Was his contrition real? We ought to give the departed his due, should we not? But not without flagging off his letter to Indira Gandhi, when she returned to power, after Emergency, in 1980 - “May I offer you my heartiest congratulations on your resounding victory in the elections and your triumphant return as the Prime Minister of India... I am sure that with your iron will and firm determination, uncanny insight and dynamic vision, great administrative capacity and vast experience, overwhelming love and affection of the people and above all, a heart which is identified with the misery of the poor and the weak, you will be able to steer the ship of the nation safely to its cherished goal”.

Justice Bhagwati missed becoming part of the legend that The New York Times wrote in its editorial: “If India ever finds its way back to freedom and democracy that were proud hallmarks of its first eighteen years as an independent nation, someone will surely erect a monument to Justice HR Khanna of the Supreme Court. It was Justice Khanna who spoke out fearlessly and eloquently for freedom this week.” 

Let us leave it to history to judge Justice Bhagwati on his confessional, as it were.

We would be less than fair, if we did not concede that for all practical purposes he was the Pitamaha of the PIL in India, in particular, affecting and impacting the lives of the poor and needy by taking the top court virtually to their doorstep.

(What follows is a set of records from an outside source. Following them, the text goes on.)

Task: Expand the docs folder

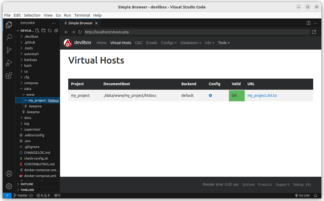Action: 28,118
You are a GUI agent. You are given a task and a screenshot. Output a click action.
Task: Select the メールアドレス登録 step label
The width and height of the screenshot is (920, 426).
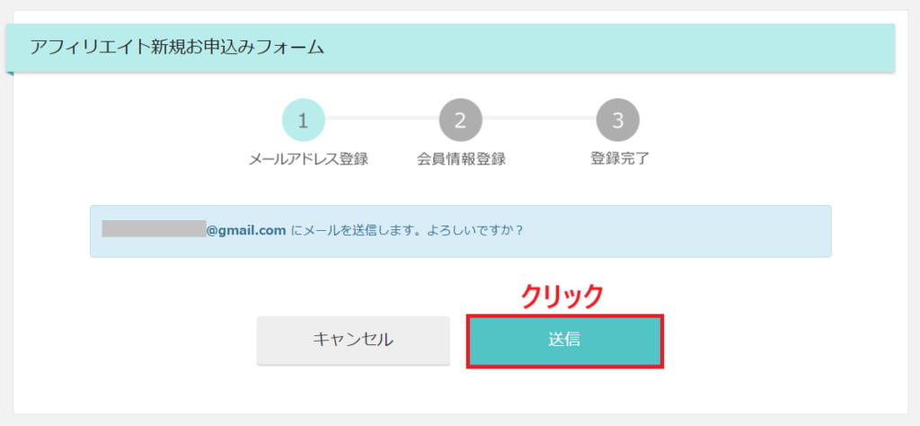point(308,159)
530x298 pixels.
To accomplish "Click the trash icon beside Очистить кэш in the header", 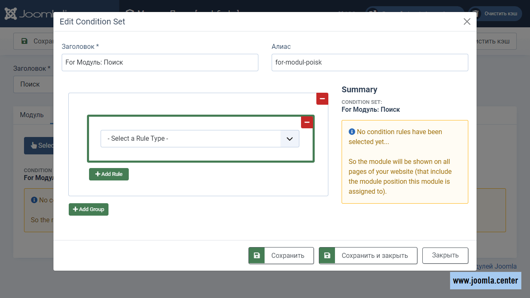I will (476, 14).
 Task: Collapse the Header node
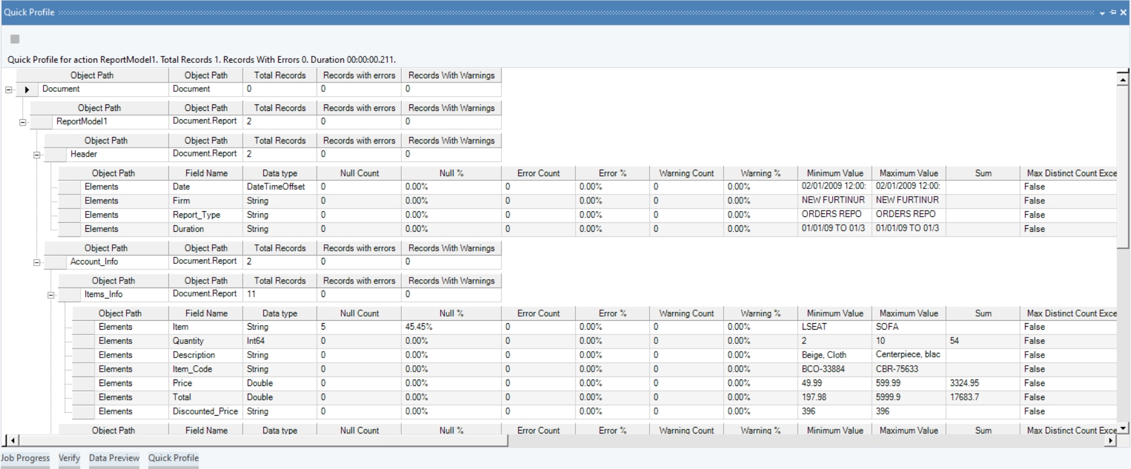37,155
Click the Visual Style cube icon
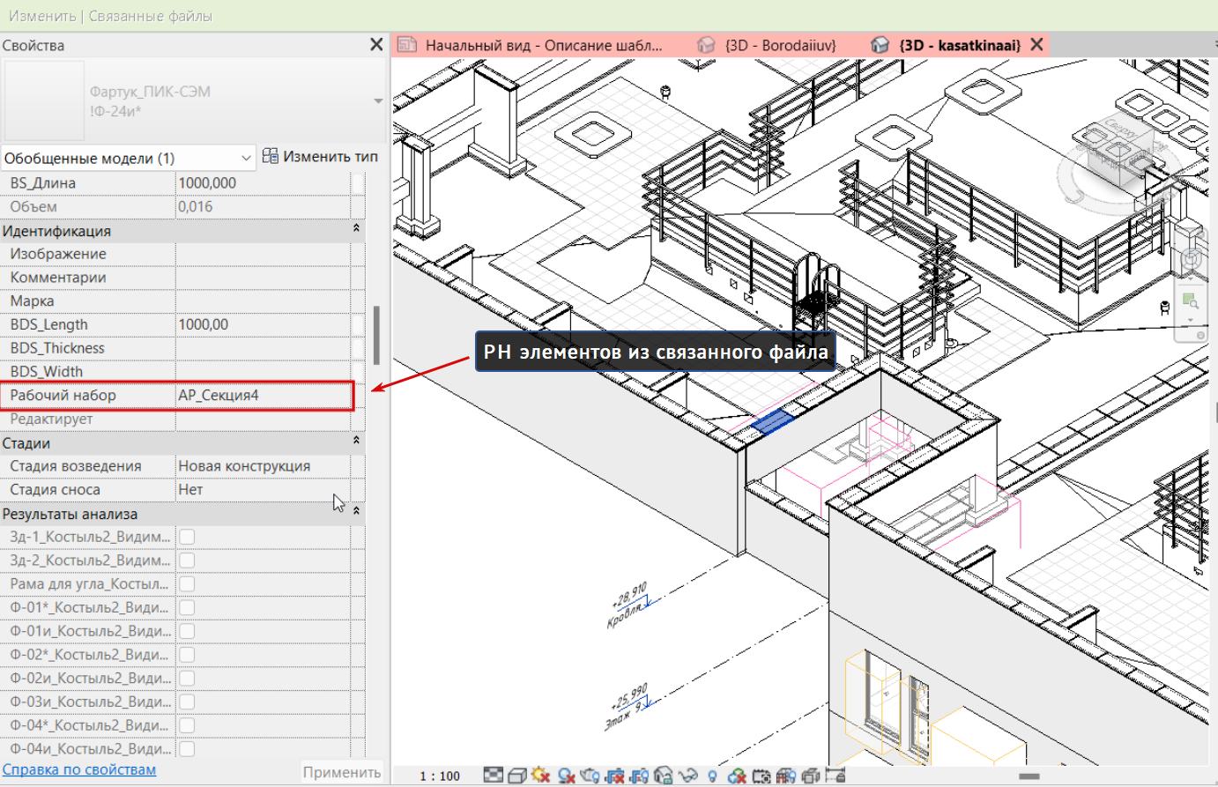This screenshot has height=787, width=1218. tap(517, 776)
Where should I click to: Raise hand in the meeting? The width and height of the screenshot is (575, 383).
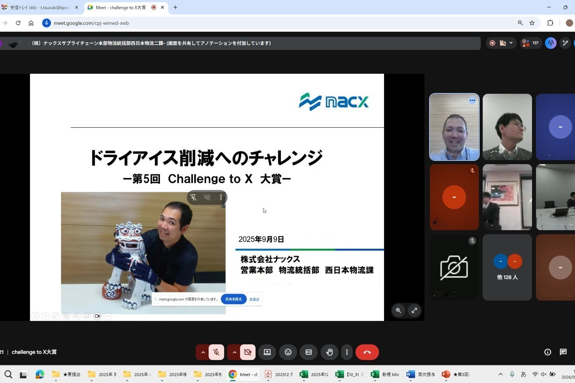point(329,352)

He overreached judicial overreach by a mile and more and was never apologetic about it. He was proud of this legacy. Justifiably so. His judicial philosophy was robust and he never pulled punches. He shot as an arrow and never hid his "agenda" - that judges do “make law” not merely "interpret law" as our colonial masters always taught and told us.

“There is a myth strongly nurtured by the Anglo-Saxon tradition and propagated by many jurists that judges do not make law, they merely interpret the law. Law is there, existing and immanent, and judges merely find it. The law-making function does not belong to them  but it belongs to the legislature and the judges merely reflect what the legislature has said... it has been deliberately constructed  in order to isolate judges against vulnerability for what they decide, because they can always plead helplessness (even if the law they declare is unjust) by saying it is the law made by the legislature and they have no choice but to give effect to it, it is only natural that judges wish to exercise power but not be accountable to anyone for such exercise. It is also natural for them  to indulge in the fiction that they are merely carrying out the intention of the legislature or discovering the immanent something called the law,” Chief Justice PN Bhagwati in Tryst With Justice, 2013.

The long reign of Justice Bhagwati as judge and then as Chief Justice of India would be long remembered for his passion "to render justice in spite of law", which is a creed he shared with Lord Denning, anathema to the likes of originalists as the late lamented Antonin Scalia of SCOTUS, the ADM Jabalpur bump notwithstanding.